■ **Exercise objective**
Of all the lines below, return only those starting with the line holding "You are a GUI" and going on through the line holding "Task: Click the blue Equity legend dot", exactly as written.

■ **Input data**

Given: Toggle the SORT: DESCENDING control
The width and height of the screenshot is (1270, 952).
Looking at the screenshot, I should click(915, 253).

==

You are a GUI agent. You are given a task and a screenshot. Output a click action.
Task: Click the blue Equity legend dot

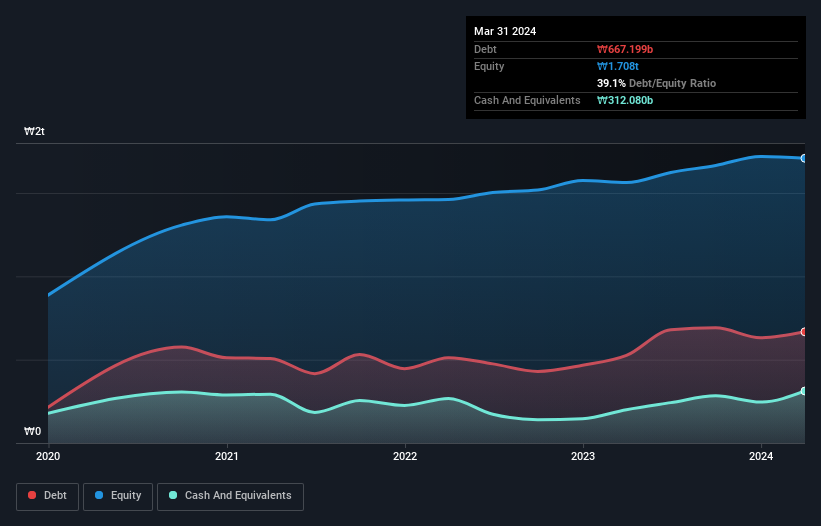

■ **Response below**
You are a GUI agent. You are given a task and a screenshot. Output a click action.
Task: Click the blue Equity legend dot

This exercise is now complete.